Work instructions - Find each line in the entries below that contains the string "Färre", and copy those lines.

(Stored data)
.....

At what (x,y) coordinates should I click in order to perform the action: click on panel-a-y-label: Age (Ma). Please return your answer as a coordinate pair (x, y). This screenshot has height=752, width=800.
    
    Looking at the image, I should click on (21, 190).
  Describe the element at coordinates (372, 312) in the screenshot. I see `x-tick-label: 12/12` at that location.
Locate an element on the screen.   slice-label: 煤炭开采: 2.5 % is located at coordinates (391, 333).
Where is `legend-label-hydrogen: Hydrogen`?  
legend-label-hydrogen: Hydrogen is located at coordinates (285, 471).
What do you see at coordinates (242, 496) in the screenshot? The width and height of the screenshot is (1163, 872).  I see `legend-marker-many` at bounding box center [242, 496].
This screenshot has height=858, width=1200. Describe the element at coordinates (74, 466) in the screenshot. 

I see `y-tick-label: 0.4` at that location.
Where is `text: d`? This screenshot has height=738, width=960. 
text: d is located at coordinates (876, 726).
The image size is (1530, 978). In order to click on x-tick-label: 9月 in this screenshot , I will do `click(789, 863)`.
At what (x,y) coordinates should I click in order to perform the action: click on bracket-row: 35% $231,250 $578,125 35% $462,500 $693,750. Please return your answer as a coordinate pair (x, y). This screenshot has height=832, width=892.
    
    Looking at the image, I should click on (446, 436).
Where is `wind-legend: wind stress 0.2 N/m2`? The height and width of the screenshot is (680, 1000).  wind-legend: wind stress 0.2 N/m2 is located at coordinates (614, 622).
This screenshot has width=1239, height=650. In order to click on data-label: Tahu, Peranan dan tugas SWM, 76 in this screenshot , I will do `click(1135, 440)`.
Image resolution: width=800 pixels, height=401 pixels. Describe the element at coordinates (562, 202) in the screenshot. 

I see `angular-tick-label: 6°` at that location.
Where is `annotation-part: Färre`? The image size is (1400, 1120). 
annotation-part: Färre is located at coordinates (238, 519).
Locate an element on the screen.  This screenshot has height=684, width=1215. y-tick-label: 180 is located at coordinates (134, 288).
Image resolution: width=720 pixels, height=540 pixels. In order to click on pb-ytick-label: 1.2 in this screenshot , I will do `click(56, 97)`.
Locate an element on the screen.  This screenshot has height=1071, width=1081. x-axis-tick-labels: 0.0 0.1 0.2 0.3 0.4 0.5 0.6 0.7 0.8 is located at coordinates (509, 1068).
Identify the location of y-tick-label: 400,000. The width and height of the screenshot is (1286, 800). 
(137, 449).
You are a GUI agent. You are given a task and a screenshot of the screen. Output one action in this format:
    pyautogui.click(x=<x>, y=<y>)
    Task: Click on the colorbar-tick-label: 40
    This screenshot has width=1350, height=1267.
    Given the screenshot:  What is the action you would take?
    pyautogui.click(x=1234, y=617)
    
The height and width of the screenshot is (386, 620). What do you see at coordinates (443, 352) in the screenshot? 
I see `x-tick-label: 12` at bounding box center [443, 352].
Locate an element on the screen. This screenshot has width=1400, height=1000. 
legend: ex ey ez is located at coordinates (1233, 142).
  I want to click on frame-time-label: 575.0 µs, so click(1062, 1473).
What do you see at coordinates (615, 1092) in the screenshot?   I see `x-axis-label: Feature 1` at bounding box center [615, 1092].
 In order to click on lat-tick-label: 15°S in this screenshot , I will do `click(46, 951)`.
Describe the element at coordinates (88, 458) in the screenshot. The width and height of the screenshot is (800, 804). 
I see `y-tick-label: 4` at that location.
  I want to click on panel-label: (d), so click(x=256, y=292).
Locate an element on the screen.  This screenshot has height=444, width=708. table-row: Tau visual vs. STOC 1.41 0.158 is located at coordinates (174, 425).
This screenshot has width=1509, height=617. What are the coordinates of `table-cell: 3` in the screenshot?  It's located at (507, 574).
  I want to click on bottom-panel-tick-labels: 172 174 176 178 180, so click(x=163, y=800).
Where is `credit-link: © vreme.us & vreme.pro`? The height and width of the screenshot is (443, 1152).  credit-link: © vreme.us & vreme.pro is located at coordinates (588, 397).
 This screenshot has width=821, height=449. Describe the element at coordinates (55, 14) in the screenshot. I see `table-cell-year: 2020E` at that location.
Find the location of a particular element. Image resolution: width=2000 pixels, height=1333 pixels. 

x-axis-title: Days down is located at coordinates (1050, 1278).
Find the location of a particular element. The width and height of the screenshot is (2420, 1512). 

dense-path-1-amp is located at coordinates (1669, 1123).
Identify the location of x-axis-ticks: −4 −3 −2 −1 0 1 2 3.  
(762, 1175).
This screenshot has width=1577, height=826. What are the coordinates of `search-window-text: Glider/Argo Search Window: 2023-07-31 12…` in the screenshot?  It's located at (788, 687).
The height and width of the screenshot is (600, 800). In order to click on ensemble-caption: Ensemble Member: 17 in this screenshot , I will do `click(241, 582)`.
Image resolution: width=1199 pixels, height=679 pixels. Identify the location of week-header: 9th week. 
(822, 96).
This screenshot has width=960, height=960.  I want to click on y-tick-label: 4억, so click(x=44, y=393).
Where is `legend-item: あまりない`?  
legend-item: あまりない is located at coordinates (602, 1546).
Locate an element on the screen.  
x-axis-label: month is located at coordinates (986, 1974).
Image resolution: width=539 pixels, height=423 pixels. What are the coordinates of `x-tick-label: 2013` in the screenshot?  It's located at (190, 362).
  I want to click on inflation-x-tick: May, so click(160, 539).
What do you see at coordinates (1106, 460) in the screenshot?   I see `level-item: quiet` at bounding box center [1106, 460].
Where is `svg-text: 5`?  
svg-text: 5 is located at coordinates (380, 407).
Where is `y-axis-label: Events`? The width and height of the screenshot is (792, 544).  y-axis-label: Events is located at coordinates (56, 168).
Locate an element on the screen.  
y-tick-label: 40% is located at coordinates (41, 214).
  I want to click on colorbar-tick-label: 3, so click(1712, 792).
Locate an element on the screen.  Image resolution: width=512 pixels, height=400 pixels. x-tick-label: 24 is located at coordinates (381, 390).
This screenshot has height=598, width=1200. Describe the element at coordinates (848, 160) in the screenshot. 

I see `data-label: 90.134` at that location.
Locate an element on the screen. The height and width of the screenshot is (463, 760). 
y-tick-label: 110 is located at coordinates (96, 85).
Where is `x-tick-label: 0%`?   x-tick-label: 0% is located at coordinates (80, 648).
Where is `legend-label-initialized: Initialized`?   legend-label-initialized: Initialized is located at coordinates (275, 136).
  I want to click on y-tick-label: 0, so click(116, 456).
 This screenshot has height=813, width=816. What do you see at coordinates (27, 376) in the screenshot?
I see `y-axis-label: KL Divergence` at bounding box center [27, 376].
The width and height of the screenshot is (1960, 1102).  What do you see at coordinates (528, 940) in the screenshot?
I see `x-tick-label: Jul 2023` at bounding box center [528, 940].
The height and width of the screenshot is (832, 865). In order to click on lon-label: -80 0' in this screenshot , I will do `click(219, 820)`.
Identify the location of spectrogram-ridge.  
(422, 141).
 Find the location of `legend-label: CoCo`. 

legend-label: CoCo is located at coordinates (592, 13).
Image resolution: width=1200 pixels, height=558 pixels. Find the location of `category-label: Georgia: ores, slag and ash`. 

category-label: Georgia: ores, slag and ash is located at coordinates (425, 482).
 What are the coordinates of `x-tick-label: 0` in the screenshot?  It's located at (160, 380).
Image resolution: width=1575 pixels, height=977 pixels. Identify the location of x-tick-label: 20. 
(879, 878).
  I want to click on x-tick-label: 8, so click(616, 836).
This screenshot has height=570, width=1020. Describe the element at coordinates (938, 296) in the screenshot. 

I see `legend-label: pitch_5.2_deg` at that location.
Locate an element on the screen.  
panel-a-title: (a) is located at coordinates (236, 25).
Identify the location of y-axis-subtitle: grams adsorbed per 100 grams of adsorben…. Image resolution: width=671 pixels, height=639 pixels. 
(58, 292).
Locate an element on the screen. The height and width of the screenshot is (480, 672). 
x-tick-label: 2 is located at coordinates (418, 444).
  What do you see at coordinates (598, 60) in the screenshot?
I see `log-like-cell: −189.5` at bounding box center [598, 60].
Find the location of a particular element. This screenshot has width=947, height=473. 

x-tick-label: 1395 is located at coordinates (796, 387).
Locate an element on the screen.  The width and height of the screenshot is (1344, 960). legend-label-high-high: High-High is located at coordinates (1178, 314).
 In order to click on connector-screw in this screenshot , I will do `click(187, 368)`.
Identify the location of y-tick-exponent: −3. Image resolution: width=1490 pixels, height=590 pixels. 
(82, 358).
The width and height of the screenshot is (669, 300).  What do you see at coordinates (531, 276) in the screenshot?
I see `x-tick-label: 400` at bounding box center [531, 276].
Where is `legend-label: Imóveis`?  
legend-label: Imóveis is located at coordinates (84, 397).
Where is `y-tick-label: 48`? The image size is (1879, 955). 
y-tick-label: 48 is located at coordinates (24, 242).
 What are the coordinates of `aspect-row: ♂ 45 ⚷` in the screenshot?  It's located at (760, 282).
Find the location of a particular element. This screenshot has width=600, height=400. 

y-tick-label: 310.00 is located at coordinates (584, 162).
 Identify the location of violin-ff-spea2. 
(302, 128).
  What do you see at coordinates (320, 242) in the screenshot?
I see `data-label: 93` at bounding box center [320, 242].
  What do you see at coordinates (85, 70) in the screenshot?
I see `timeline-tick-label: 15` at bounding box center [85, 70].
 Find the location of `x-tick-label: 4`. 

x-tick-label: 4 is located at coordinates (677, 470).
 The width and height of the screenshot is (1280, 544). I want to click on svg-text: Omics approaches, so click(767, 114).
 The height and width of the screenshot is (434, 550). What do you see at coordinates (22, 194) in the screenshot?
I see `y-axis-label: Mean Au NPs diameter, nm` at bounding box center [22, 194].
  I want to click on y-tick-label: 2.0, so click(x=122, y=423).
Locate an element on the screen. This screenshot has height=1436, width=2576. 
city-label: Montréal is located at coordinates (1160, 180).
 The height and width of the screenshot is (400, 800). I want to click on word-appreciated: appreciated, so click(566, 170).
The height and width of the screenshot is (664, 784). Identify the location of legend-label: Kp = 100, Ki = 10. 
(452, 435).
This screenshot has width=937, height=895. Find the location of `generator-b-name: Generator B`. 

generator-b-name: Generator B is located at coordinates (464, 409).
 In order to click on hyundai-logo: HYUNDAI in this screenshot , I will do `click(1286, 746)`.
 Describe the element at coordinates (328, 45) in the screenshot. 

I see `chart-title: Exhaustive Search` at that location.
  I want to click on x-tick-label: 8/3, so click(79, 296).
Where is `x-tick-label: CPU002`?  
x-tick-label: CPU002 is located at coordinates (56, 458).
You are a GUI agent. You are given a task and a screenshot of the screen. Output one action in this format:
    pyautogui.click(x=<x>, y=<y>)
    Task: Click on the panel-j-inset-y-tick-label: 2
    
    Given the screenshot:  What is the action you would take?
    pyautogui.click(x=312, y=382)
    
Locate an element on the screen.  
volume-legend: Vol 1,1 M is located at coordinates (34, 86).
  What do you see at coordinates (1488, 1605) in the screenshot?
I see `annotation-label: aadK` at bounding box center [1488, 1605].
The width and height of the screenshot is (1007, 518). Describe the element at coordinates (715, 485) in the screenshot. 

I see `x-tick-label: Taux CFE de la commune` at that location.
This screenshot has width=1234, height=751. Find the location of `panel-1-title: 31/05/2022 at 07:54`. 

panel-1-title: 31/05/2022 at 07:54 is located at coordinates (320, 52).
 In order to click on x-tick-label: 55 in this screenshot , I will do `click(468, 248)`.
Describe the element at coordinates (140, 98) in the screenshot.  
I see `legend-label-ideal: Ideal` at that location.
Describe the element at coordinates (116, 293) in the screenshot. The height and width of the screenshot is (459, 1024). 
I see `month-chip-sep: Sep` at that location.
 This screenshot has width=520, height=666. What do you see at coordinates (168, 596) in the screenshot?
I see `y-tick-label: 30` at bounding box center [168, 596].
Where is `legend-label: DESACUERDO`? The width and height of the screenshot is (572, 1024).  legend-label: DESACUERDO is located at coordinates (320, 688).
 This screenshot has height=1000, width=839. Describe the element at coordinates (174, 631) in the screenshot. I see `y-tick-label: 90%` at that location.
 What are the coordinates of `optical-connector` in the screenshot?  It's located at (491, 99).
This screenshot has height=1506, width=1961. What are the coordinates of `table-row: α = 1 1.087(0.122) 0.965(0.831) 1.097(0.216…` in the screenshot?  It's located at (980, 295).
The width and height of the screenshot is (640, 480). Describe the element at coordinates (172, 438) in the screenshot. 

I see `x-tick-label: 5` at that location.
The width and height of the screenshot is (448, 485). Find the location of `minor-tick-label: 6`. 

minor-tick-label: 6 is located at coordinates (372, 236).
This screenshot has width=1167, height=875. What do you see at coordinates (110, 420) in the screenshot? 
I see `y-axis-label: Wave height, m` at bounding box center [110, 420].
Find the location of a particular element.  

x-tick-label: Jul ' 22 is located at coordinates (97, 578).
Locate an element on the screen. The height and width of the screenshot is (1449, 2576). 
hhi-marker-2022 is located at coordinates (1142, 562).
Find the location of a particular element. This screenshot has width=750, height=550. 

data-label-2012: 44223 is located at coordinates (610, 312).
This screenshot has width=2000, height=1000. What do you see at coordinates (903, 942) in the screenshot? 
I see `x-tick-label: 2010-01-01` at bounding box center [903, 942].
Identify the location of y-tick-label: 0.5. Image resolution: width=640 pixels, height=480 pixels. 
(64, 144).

.....

Task output -
Where is `annotation-part: Färre`? The image size is (1400, 1120). 
annotation-part: Färre is located at coordinates (238, 519).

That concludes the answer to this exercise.